Eine gemeinsame Befragung des Bundesverbandes Deutscher Unternehmensberater (BDU) und des Magazins WirtschaftsWoche ergab, dass mehr als 28 Prozent der insgesamt 300 befragten Entscheidungsträger aus Personalberatungsgesellschaften das Internet danach untersuchen, inwieweit der Bewerber sich in der Vergangenheit verhalten hat.
Jeder, der einmal mit dem Internet angefangen und sich durch etliche Foren, Gästebücher und anderweitigen Webpräsenzen durchgeklickt hat, ist gerade in der Anfangsphase oder im jugendlichen Alter geneigt, Einträge zu hinterlassen, über deren persönlichen Auswirkungen er sich zunächst keine Gedanken macht. Unbedachte Einträge, Aktivitäten und Äußerungen können aber schnell zu einem Jobkiller werden, wie die weitere Befragung der Entscheidungsträger ergab.

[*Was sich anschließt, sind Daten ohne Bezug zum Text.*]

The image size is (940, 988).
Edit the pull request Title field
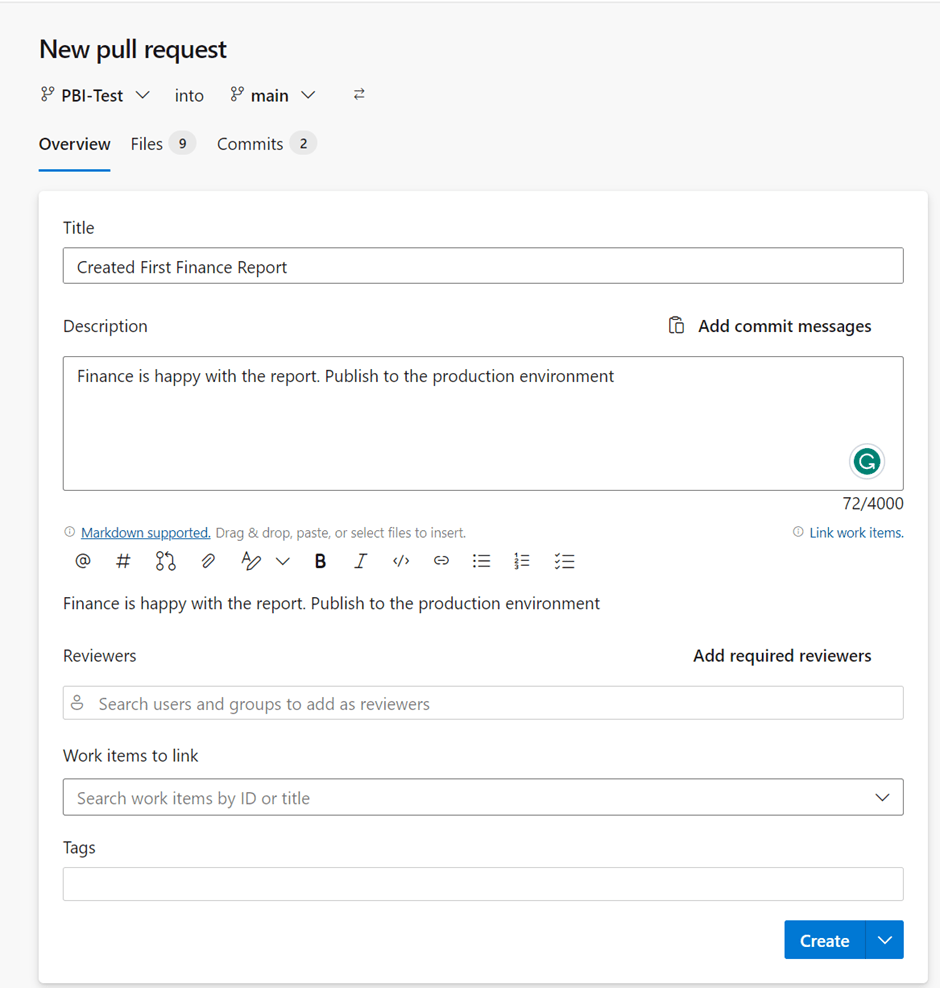tap(483, 266)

Hier heißt es, gut 26 Prozent der Personalberater hätten bereits schon Kandidaten nach Internet-Recherchen nicht in das weitere Auswahlverfahren mit berücksichtigt. Knapp jeder zehnte davon gab an, dass die Häufigkeit zunehmen würde.

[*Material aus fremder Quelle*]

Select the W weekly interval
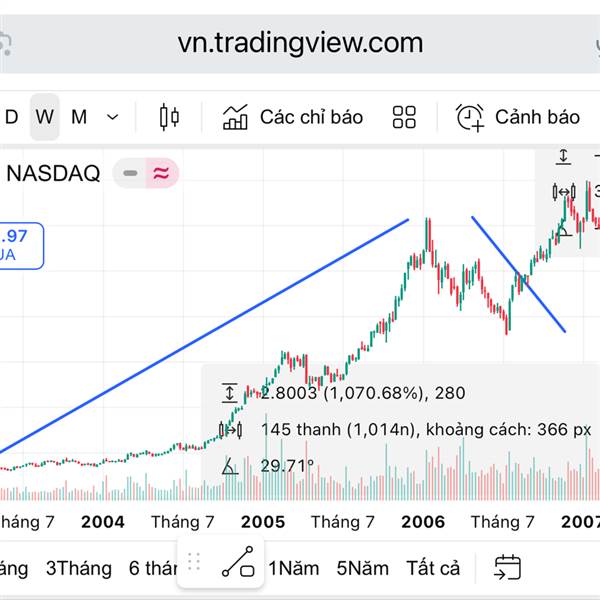 pyautogui.click(x=44, y=117)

BDU-Vize-Präsident und Personalberater Dr. Joachim Staude warnt allerdings davor, sich im Auswahlprozess ausschließlich oder zu stark auf die Ergebnisse einer Internetüberprüfung zu stützen. Dies führe dazu, Jobsuchende voreilig zu beurteilen. "Der Internetabgleich von Kandidatenprofilen kann lediglich ein Mosaikstein in der Gesamtbeurteilung sein. Ohne Auswahlgespräch oder direkte Referenzüberprüfung bei früheren Vorgesetzten oder Kollegen bleibt die Aussagekraft der Internetrecherche zu vage", so Staude. Zudem seien viele Datenquellen nicht seriös.